■ What is asked
**A)** Copy word for word the part of the online privacy passage that opens with the words containing "Virtual private networks" and closes with "think you’re protected.".
**B)** Go on with the article on browsing privacy and VPNs, picking up after its last sentence.

■ Excerpted passage
Going off the grid is desired by some. Especially today, with the vast amounts of information coming from all sorts of sources, people are looking for the truth. Finding it is difficult, and some search engines promise that without the danger of tracking. Most people out there think by going incognito, all information is secured, and that searching goes untraced and untracked. Well, that isn’t quite the truth. You see, when you go incognito, you’re only hiding browser history. These browsers like Duck Duck Go, Google’s Incognito, and more can still get a hold of your IP address, which is just like your digital fingerprint. Your digital fingerprint comes with personal data that is still prone to attacks if not properly handled.

4. Using a VPN

Virtual private networks (VPNs) are thought to keep all tracking and advertisements away, creating a more secure searching environment. While there are a lot of good ones out there, there are some bad ones as well. Using a free VPN service, you’re not guaranteed to go entirely off the radar. These companies collect money by allowing advertisements to slip through. They have also been known to track data, even though they are commonly believed not to. Using a free VPN while in a public place doesn’t always keep your information secure, so always use extra caution even if you think you’re protected.

■ Dataset records

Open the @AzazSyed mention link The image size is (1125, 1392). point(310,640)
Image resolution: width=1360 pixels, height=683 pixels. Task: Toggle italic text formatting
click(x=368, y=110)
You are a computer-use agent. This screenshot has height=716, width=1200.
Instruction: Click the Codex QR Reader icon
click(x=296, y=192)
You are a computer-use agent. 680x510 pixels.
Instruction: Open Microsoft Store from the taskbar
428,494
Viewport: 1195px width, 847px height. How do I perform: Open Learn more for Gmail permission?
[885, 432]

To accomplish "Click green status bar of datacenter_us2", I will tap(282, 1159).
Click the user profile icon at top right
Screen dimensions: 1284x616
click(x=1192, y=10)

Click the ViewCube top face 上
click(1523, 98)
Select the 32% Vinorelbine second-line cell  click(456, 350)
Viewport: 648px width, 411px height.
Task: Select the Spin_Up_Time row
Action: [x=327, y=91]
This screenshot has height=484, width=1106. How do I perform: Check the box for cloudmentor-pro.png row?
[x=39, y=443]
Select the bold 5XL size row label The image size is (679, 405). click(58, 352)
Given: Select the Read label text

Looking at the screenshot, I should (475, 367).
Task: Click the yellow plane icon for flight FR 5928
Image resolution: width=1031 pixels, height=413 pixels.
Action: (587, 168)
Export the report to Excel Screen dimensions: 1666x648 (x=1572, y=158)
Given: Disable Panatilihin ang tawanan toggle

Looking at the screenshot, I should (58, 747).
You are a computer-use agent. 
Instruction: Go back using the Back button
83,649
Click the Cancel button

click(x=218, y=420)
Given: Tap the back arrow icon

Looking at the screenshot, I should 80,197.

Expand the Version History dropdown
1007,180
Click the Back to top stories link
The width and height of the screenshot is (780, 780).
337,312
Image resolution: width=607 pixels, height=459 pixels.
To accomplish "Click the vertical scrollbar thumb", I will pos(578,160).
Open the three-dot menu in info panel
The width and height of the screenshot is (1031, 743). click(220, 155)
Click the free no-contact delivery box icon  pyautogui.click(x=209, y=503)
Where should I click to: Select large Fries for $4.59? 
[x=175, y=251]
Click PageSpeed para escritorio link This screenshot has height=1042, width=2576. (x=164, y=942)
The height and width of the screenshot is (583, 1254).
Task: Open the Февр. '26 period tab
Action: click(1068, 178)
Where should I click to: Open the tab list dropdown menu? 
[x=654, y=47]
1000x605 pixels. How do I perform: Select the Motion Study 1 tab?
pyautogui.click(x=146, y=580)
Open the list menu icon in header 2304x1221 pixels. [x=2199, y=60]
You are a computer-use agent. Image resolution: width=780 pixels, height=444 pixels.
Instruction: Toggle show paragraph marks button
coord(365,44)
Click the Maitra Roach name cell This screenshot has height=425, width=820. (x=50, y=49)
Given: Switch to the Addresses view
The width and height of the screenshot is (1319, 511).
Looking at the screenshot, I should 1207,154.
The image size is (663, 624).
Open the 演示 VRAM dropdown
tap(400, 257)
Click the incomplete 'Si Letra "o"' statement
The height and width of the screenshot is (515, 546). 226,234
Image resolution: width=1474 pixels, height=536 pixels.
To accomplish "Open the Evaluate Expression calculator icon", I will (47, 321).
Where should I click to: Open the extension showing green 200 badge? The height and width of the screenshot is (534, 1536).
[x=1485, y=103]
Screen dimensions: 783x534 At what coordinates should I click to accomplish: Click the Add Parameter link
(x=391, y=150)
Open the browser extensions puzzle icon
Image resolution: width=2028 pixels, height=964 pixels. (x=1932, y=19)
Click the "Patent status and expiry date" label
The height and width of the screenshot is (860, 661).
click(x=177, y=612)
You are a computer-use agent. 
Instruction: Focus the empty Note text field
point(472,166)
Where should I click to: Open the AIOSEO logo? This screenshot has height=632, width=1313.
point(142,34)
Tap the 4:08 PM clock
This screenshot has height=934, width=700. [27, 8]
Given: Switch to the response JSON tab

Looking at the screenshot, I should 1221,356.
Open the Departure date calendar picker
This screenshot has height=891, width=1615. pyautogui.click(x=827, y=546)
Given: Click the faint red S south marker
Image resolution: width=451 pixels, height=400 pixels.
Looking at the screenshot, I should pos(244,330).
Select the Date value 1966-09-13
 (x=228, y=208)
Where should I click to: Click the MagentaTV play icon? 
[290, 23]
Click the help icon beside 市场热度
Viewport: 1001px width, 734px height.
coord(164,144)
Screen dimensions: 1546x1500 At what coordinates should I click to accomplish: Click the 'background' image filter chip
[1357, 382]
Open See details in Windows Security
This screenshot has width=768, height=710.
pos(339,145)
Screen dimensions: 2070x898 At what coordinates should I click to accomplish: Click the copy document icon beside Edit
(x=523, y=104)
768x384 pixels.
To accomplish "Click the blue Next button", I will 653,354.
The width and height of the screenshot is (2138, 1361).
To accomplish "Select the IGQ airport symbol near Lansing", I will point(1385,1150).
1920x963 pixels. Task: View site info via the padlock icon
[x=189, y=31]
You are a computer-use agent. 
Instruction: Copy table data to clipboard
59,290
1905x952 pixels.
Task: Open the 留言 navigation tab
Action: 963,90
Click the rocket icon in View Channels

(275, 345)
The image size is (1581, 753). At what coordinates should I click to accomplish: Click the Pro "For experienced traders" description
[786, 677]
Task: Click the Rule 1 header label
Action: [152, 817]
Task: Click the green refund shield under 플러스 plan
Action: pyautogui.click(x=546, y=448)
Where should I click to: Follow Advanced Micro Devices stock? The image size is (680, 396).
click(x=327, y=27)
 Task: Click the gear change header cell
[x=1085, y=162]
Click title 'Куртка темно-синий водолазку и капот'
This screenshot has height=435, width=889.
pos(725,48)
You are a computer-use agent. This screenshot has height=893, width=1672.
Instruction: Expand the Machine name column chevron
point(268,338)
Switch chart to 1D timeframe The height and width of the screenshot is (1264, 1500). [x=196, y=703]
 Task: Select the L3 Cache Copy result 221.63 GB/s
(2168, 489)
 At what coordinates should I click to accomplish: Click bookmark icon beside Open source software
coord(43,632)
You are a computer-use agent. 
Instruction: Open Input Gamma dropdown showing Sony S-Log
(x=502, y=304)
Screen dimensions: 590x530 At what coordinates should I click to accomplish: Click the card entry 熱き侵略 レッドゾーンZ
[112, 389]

■ Answers to the exercise
**A)**
Virtual private networks (VPNs) are thought to keep all tracking and advertisements away, creating a more secure searching environment. While there are a lot of good ones out there, there are some bad ones as well. Using a free VPN service, you’re not guaranteed to go entirely off the radar. These companies collect money by allowing advertisements to slip through. They have also been known to track data, even though they are commonly believed not to. Using a free VPN while in a public place doesn’t always keep your information secure, so always use extra caution even if you think you’re protected.

**B)**
Better Safe Than Sorry

As the saying goes, “Better safe than sorry.” When it comes to your data and personal information, this couldn’t be more true. We get in the habit of thinking that we are protected, so long as websites are secured, and we are taking preventative measures. However, that is not always the case. To keep your data secure, users should do a backup often to keep a hold of sensitive data and files. While surfing the web, you can also take up some preventative habits, helping you to surf the web with ease, knowing that your info is safe. Taking these four things into account, you can stop believing that you’re always protected, taking more aggressive measures while you search the world wide web.